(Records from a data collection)
□ □ □ □
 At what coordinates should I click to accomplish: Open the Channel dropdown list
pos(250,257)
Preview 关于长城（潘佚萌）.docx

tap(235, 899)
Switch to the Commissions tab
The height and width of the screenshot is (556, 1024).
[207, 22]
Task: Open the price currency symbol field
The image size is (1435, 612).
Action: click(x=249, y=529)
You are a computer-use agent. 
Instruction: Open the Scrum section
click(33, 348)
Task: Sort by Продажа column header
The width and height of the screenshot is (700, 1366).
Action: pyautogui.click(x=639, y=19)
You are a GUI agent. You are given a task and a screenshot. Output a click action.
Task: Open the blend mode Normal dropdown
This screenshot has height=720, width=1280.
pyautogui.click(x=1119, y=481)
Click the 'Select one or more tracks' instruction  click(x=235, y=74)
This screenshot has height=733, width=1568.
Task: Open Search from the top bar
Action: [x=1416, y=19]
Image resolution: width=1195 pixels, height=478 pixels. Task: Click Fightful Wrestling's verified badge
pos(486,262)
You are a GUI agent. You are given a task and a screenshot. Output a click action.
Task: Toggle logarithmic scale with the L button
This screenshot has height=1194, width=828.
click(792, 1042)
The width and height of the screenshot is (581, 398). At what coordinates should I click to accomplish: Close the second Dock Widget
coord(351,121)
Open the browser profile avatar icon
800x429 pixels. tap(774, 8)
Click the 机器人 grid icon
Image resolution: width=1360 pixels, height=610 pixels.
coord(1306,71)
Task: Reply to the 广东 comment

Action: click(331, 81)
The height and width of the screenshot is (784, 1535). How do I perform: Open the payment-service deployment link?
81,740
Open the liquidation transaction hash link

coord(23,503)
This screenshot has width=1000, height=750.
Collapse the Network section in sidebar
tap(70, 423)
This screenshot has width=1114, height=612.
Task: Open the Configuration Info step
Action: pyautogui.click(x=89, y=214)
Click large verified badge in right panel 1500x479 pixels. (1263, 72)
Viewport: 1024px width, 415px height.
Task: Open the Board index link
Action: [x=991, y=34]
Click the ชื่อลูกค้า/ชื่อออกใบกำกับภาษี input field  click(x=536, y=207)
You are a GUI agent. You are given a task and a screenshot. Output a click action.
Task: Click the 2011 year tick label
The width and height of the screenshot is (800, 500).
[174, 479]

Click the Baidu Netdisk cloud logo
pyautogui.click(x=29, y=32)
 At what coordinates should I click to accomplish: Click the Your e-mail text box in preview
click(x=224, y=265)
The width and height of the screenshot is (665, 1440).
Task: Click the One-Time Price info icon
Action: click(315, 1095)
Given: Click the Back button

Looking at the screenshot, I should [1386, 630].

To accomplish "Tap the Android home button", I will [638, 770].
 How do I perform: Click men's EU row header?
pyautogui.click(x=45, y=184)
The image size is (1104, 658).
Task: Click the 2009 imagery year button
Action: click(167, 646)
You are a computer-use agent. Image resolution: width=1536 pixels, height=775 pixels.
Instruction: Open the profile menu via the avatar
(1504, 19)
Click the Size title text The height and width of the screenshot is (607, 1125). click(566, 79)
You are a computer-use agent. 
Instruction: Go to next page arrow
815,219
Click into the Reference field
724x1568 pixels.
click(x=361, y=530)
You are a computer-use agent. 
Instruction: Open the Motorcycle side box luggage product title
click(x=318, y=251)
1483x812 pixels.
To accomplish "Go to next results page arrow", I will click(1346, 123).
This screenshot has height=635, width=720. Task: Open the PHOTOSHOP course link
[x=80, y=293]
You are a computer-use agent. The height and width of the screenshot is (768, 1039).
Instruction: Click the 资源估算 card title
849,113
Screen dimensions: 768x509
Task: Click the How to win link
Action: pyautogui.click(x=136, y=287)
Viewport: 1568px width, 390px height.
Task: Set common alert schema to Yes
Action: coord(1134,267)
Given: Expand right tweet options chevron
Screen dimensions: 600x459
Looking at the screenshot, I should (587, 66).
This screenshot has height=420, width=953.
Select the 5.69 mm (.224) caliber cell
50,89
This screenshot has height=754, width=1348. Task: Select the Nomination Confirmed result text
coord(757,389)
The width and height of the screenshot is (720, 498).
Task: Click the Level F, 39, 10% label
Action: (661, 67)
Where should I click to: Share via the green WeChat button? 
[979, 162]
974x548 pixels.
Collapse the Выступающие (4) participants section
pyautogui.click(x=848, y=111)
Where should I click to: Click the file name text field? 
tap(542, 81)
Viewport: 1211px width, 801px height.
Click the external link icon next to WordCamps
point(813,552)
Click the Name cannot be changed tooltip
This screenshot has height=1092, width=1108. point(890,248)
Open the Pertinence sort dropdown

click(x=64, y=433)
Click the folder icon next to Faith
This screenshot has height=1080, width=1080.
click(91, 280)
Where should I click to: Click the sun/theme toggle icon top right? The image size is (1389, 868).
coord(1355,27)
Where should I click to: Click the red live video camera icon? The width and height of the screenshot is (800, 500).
□ □ □ □
Exercise -
The lines above starting at the one that contains "Task: Reply to the 广东 comment" and ending at the one that contains "Click the ชื่อลูกค้า/ชื่อออกใบกำกับภาษี" must be transcribed exactly, and no other lines may appear.

Response area -
Task: Reply to the 广东 comment

Action: click(331, 81)
The height and width of the screenshot is (784, 1535). How do I perform: Open the payment-service deployment link?
81,740
Open the liquidation transaction hash link

coord(23,503)
This screenshot has width=1000, height=750.
Collapse the Network section in sidebar
tap(70, 423)
This screenshot has width=1114, height=612.
Task: Open the Configuration Info step
Action: pyautogui.click(x=89, y=214)
Click large verified badge in right panel 1500x479 pixels. (1263, 72)
Viewport: 1024px width, 415px height.
Task: Open the Board index link
Action: [x=991, y=34]
Click the ชื่อลูกค้า/ชื่อออกใบกำกับภาษี input field  click(x=536, y=207)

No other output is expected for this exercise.